Figure Captions
Mumbai offshore basin accounts for nearly two-thirds of the annual
petroleum production of India. The mature
source
rocks are present
in the lower Eocene-Paleocene Panna Formation. Further, marginally
mature potential
source
rocks within Oligocene in Tapti-Daman area
and within Neogene in DCS and deeper part of the basin also exist.

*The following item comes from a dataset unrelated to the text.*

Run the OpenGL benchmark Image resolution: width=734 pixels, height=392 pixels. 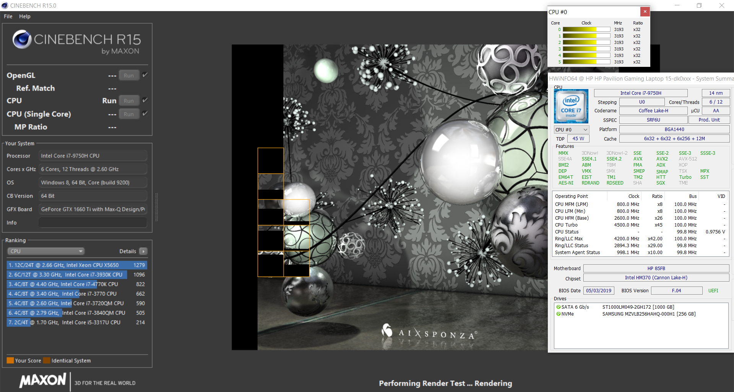coord(129,76)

Hydrocarbons have been discovered in multiple reservoirs in this
basin, ranging from fractured basement to middle Miocene. The Mumbai
offshore basin has three major depressions: Surat and its southward
extension to Ratnagiri in the
east
, Saurashtra low in the northwest,
and Murud and Rajpur lows in the southwest. Due to multiplicity of
depressions,
source
rocks, and reservoirs, oil-
source
genetic
relationship is a challenge. The understanding of genetic
correlation amongst oils and
source
rocks is a prerequisite to model
hydrocarbon generation, expulsion, and entrapment. The prime
objectives of this study are:
·
To geochemically characterize the
source
rocks and
oils through conventional biomarkers, non-biomarkers, and stable
carbon isotopic composition.
·
To carry-out 1D-thermal maturity modeling in key
generative depressions.
·
To provide geochemical inputs for petroleum system
modeling.
Geological
Setting and Stratigraphy
Mumbai offshore basin, a divergent passive continental margin basin,
is located on the continental shelf off the west coast of India. The
basin is bounded by the western coastline of India in the
east
,
Saurashtra arch in the north, Vengurla arch in the south, and west
margin basement arch in the west (Figures 1
and 2). The basin was formed due to
extensional tectonics at the time of rifting of the Indian plate
from Madagascar during Late Jurassic-Early Cretaceous period.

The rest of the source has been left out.